#### Working data

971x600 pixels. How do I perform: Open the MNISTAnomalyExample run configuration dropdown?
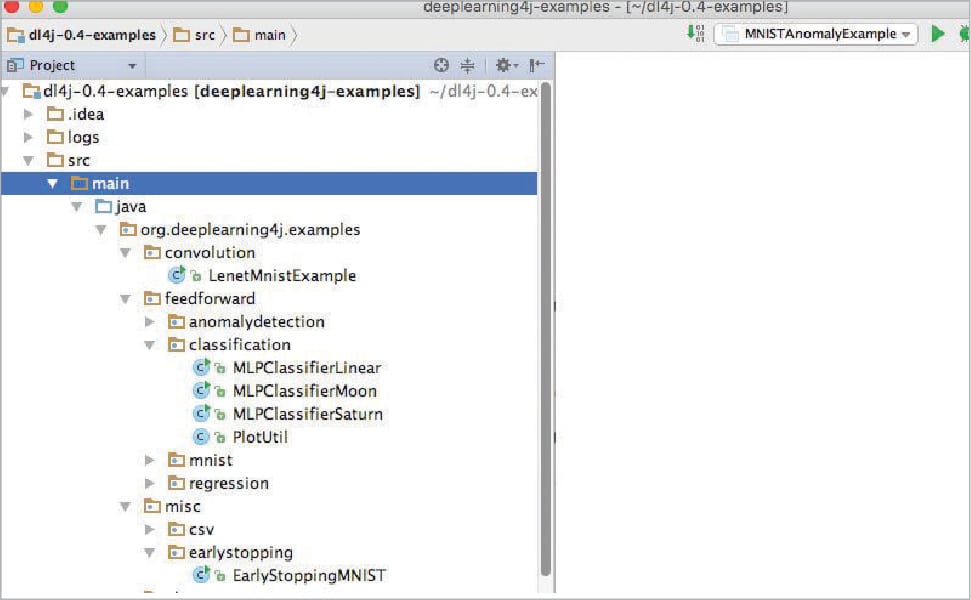815,34
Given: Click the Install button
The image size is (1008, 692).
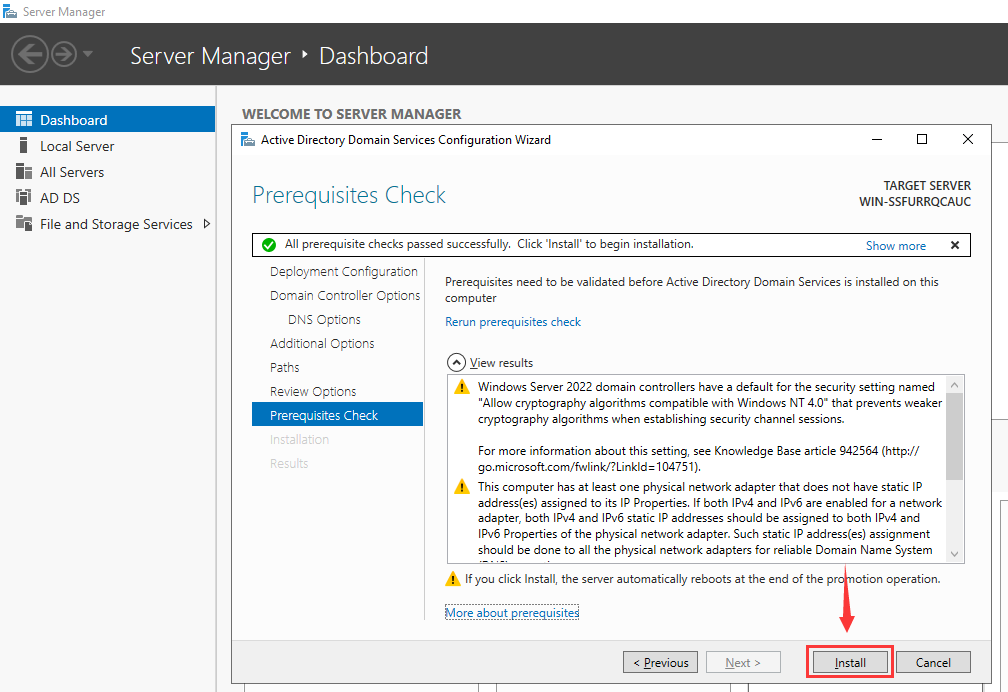Looking at the screenshot, I should [850, 662].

########

- [Problem details]:
Copy every row above word for word, leaving out the pictures.

- [Answer to this problem]:
971x600 pixels. How do I perform: Open the MNISTAnomalyExample run configuration dropdown?
815,34
Given: Click the Install button
The image size is (1008, 692).
Looking at the screenshot, I should [850, 662].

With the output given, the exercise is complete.